Bénéficiaire ébouillantée dans son bain: une préposée coupable de négligence

Pour avoir été négligente et avoir causé des brûlures au deuxième degré à une personne à besoins spéciaux en voulant lui faire prendre son bain dans un foyer de soins, Louise Marie Byram, de Saint-Léonard, a écopé d’une amende 1300 $ en Cour provinciale à Edmundston, lundi.

Cette grave négligence de la préposée s’est produite à sa première journée de travail pour ce foyer de soins spéciaux de la région de Grand-Sault. La femme n’y est pas demeurée longtemps comme employé.

En décembre 2014, durant la soirée, Louise Marie Byram a mis de l’eau beaucoup trop chaude dans la baignoire où elle devait laver une bénéficiaire de l’endroit. Résultat, la jeune personne à besoins spéciaux a subi des brûlures au deuxième degré aux pieds et une partie des jambes.

La femme de Saint-Léonard, âgée de 56 ans, a reconnu sa culpabilité à une accusation de négligence criminelle ayant causé des lésions corporelles.

La victime est une jeune personne handicapée dans la vingtaine qui n’est pas en mesure de s’exprimer adéquatement. Une voisine de chambre du foyer a entendu des cris au cours de la soirée en question. Lorsqu’elle s’est interrogée sur ce qui se passait, on lui a alors répondu que la situation était sous contrôle.

La préposée n’a pas rapporté l’incident. Elle lui a plutôt mis ses bas et ses chaussons comme si de rien n’était. Ce n’est que le lendemain matin qu’une autre employée s’est aperçue des blessures.

La preuve relatée en cour démontre qu’aucune note sur l’incident n’était incluse dans le dossier de la bénéficiaire. Confrontée aux faits, Louise Marie Byram qui, selon ses dires, possédait de l’expérience dans ce genre de tâche, a accepté le blâme et a raconté ce qui s’était produit.

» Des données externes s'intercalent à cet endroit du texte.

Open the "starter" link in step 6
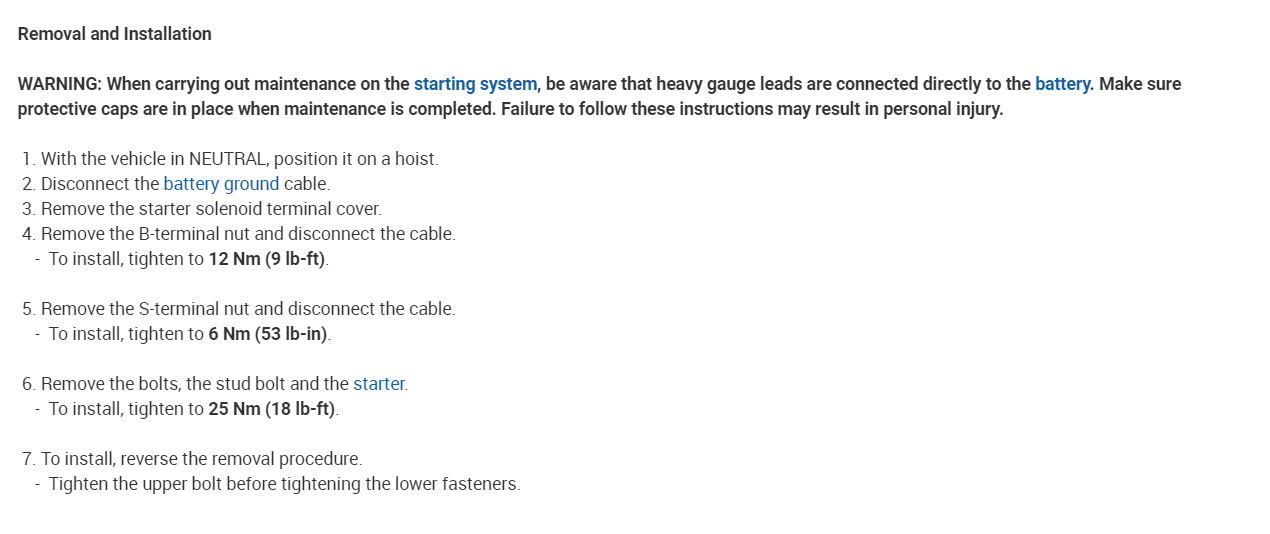The width and height of the screenshot is (1270, 534). coord(378,384)

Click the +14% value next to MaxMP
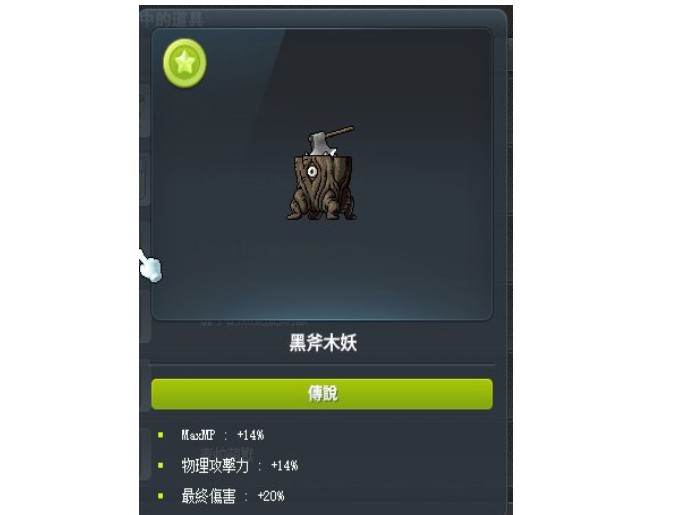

À sa défense, la préposée a indiqué qu’elle n’avait jamais voulu faire de mal et qu’un manque d’attention a probablement fait en sorte qu’elle a mal évalué la chaleur de l’eau. Si elle n’a rien dit, c’était aussi pour éviter des représailles, a-t-elle laissé entendre.

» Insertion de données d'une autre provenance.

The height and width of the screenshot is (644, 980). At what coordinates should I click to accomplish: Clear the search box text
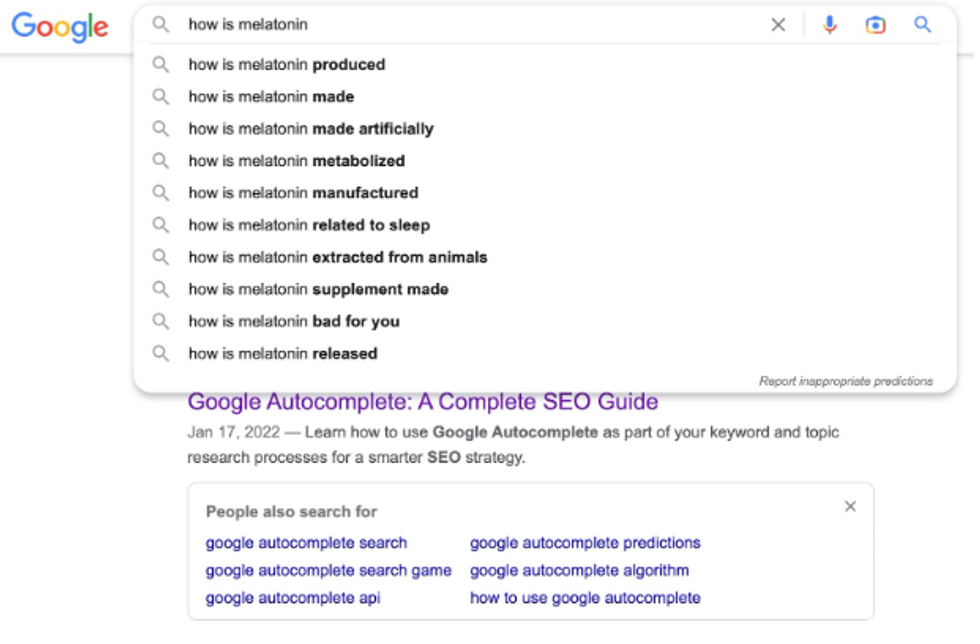tap(778, 25)
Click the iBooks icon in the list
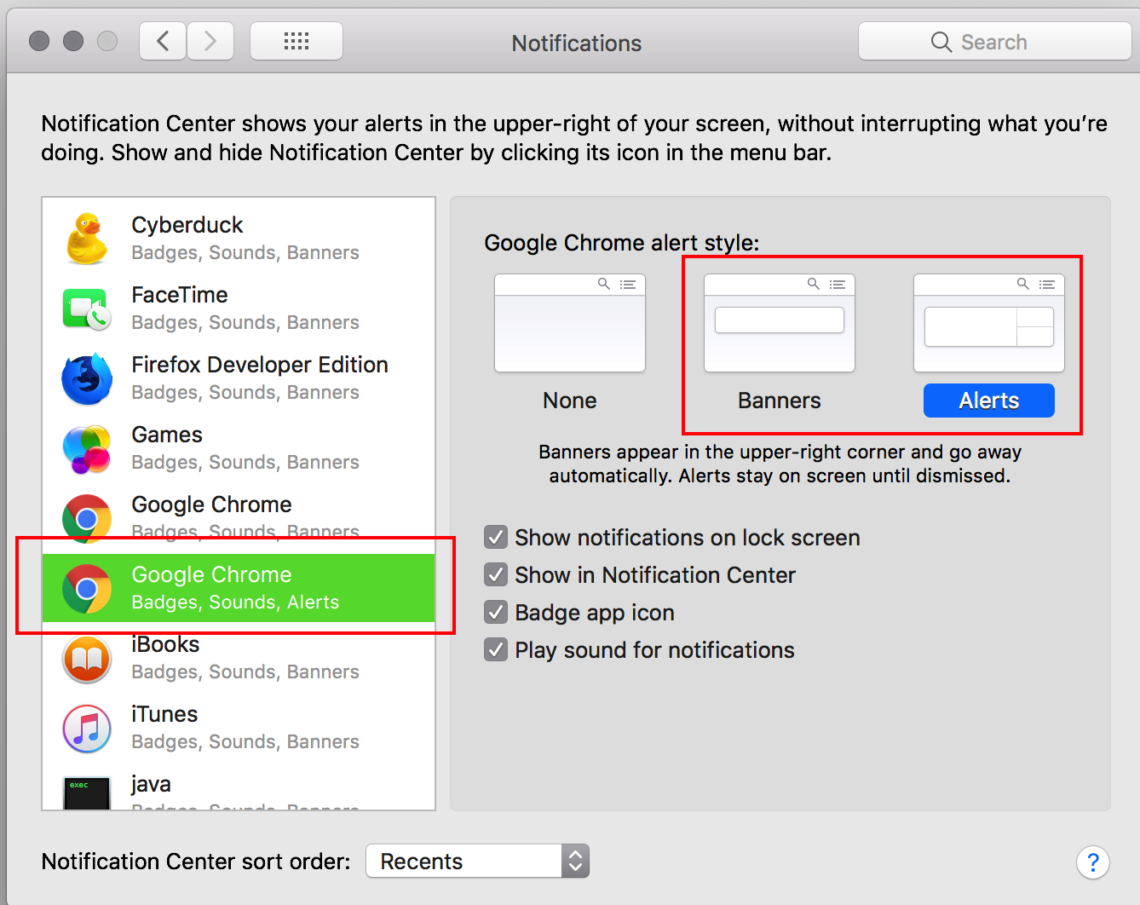Image resolution: width=1140 pixels, height=905 pixels. (86, 658)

À la sortie du tribunal lundi, les parents de la jeune victime ont expliqué que leur fille n’était à ce foyer de soins que de façon temporaire, le temps qu’ils s’accordent un week-end de répit. Ils s’expliquent mal que la préposée n’a pas rapporté son geste. Ils ont laissé savoir qu’il a fallu attendre plusieurs semaines avant la guérison des brûlures.

Selon eux, leur fille est toujours craintive quand vient le temps de prendre son bain. Elle n’a plus été envoyée à ce foyer par la suite.

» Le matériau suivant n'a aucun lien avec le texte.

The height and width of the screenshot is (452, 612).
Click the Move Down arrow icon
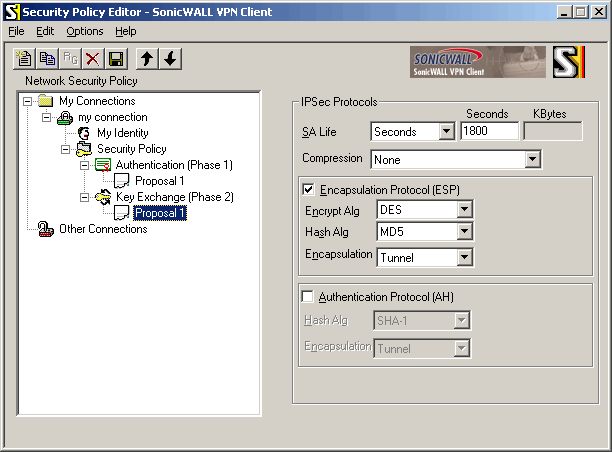170,59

La juge Brigitte Volpé s’est rangée derrière la proposition conjointe des avocats en présence. L’amende a été déterminée selon les revenus de l’accusée. Elle aura trois ans pour la payer.

Tout en déplorant que Louise Marie Byram n’ait pas rapporté immédiatement l’incident, la magistrate a souligné qu’il s’agissait d’un geste grave commis envers une personne handicapée sans défense. Elle a dit croire que les regrets et remords de l’accusée étaient sincères.

Un cas rare au N.-B.

Ce cas de brûlures subies par un bénéficiaire en prenant son bain est l’un des rares dans le réseau des établissements de soins au Nouveau-Brunswick.

Le porte-parole de l’Association francophone des aînés du Nouveau-Brunswick, Jean-Luc Bélanger, soutient que c’est le premier du genre à avoir été porté à son attention.

«Nous reconnaissons que des aînés subissent parfois des blessures dans des foyers de soins en tombant par exemple, mais je n’ai jamais entendu parler d’un cas où une personne avait été ébouillantée quand on lui donnait son bain. Si d’autres se sont produits, ils ne sont pas devenus publics», a indiqué M. Bélanger.

Selon lui, la relève au chapitre de la main d’oeuvre dans les établissements sera un défi dans les années à venir.

«Avec le vieillissement de la population, il va y avoir encore plus de gens placés dans des établissements. Il va falloir redoubler de vigilance dans nos foyers de soins et s’assurer que les intervenants disposent de la formation nécessaire», a-t-il ajouté.

Même son de cloche de la porte-parole de l’Association francophone des établissements de soins spéciaux du Nouveau-Brunswick, sa présidente, Nathalie Blanchard, dit aussi n’avoir jamais entendu parler d’un autre cas du genre dans la province, elle qui a passé une grande partie de sa vie dans ce secteur.